Credit scoring company Equifax announced on Friday evening that its chief information officer and chief security officer “are retiring” in the wake of a breach which exposed the personal details of up to 143 million US and 400,000 UK consumers.
The statement came on a day when Equifax’s share price continued to slide following a week of relentless criticism over its response to the data breach.
US politicians, regulators and consumers have complained that Equifax’s response to the breach, which exposed sensitive data like social security, had been slow, inadequate and confusing.
Equifax said that Susan Mauldin, chief security officer, and David Webb, chief information officer, were retiring.
The company named Mark Rohrwasser as interim chief information office and Russ Ayres as interim chief security officer.
Rohrwasser has led the company’s international IT operations, and Ayres was a vice president in the IT organization.
The company also confirmed that Mandiant, the threat intelligence arm of the cyber firm FireEye, has been helping investigate the breach. It said Mandiant was brought in on 2 August after Equifax’s security team initially observed “suspicious network traffic” on 29 July.

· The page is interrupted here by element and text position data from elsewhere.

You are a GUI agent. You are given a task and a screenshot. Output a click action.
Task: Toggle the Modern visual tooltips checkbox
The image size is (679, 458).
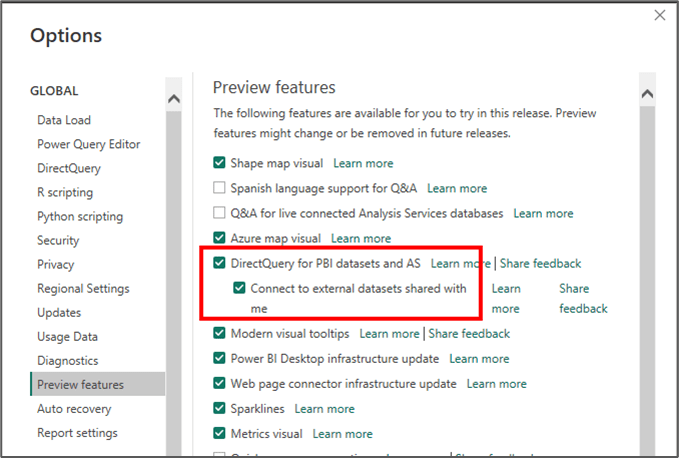pos(220,334)
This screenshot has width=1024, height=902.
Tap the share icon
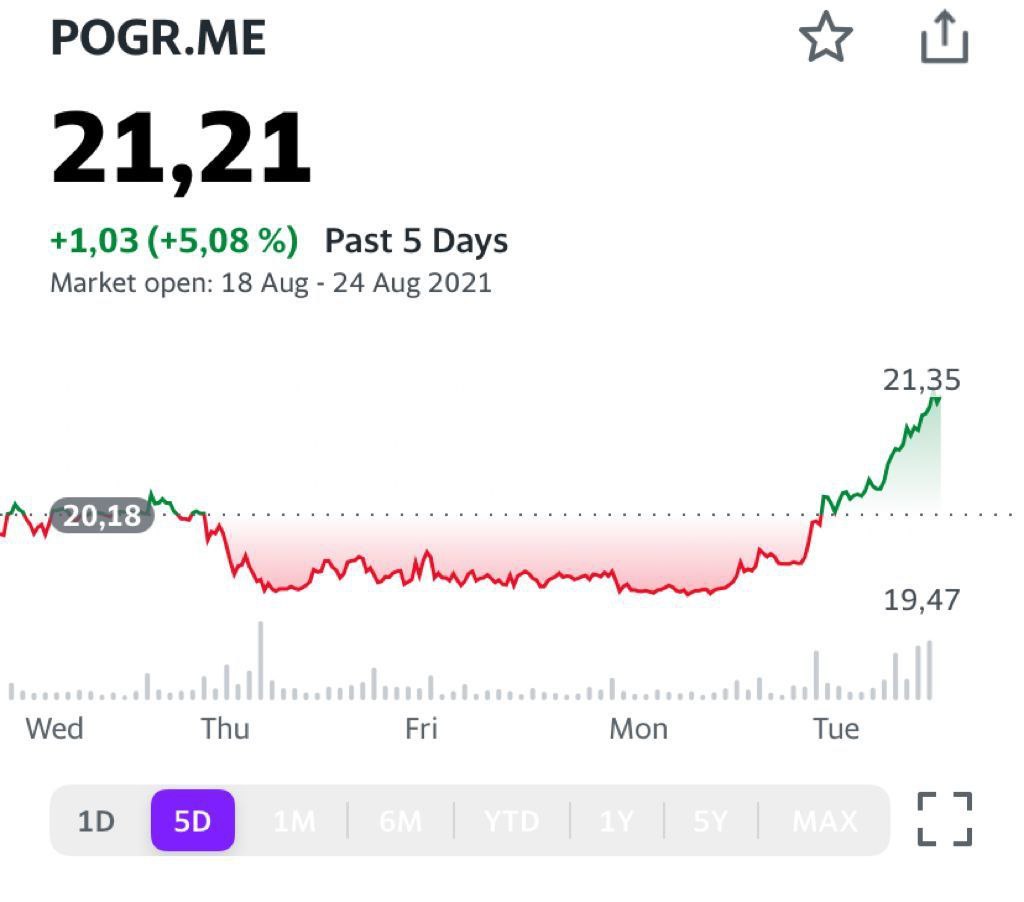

Equifax UK said in a statement: “Regrettably the investigation shows that a file containing UK consumer information may potentially have been accessed. This was due to a process failure, corrected in 2016, which led to a limited amount of UK data being stored in the US between 2011 and 2016.
“The information was restricted to: Name, date of birth, email address and a telephone number and Equifax can confirm that the data does not include any residential address information, password information or financial data.

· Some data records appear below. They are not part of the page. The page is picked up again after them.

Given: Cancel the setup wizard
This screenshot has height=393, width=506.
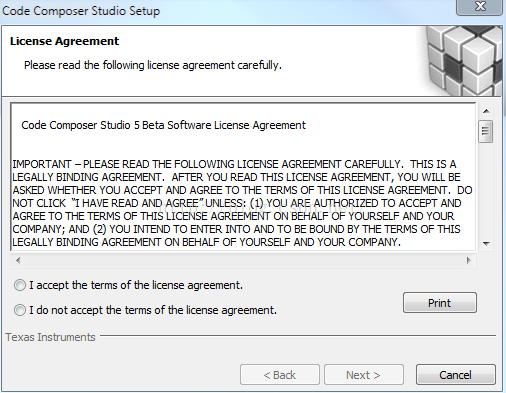Looking at the screenshot, I should tap(456, 375).
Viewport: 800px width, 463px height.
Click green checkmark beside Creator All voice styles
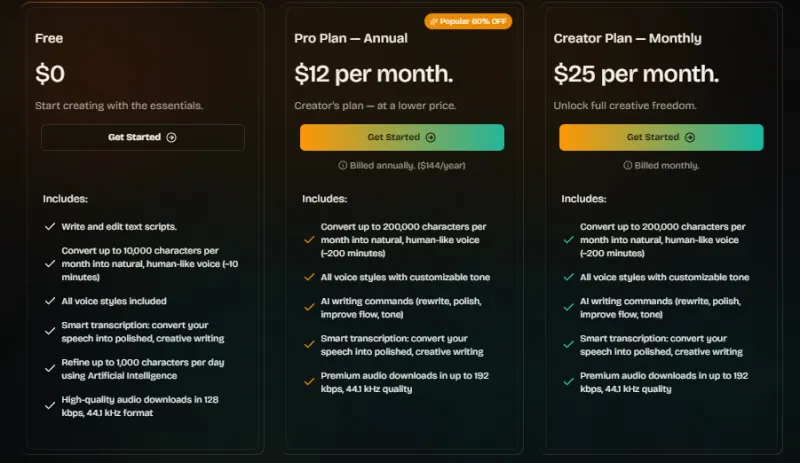[568, 277]
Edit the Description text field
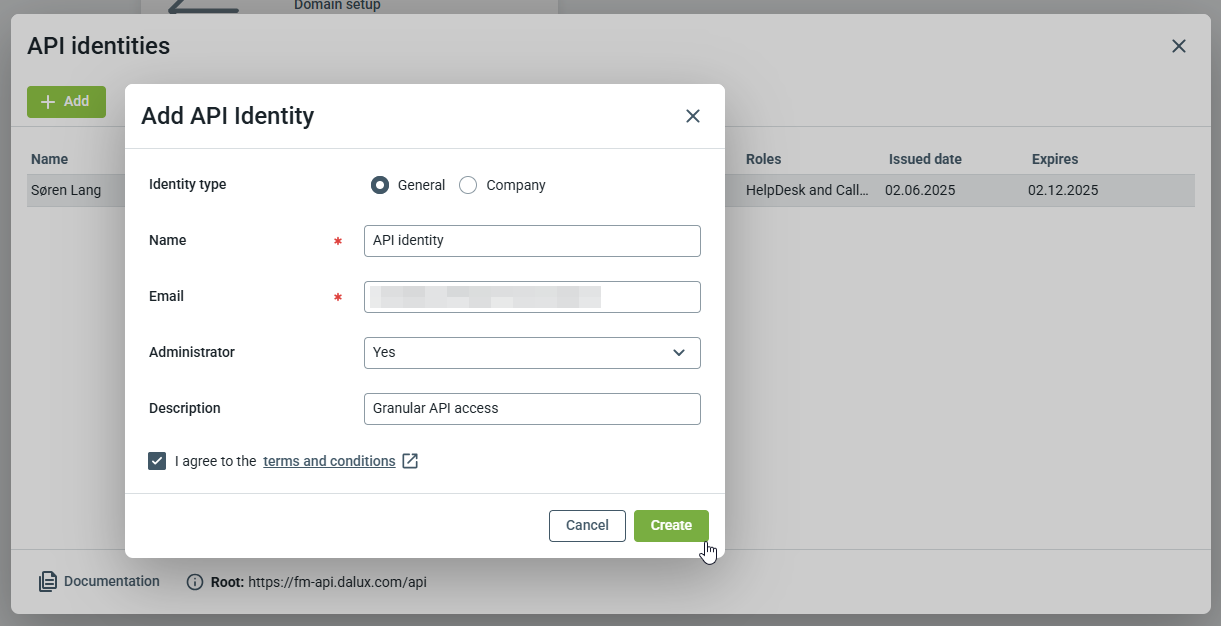The height and width of the screenshot is (626, 1221). click(532, 408)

“Having concluded the initial assessment Equifax has established that it is likely to need to contact fewer than 400,000 UK consumers in order to offer them appropriate advice and a range of services to help safeguard and reassure them.”
In the US, Equifax has hired public relations companies DJE Holdings and McGinn and Company to manage its response to the hack, PR Week reported.
The company’s share price has fallen by more than a third since it disclosed the hack on 7 September, closing on Friday at $92.98.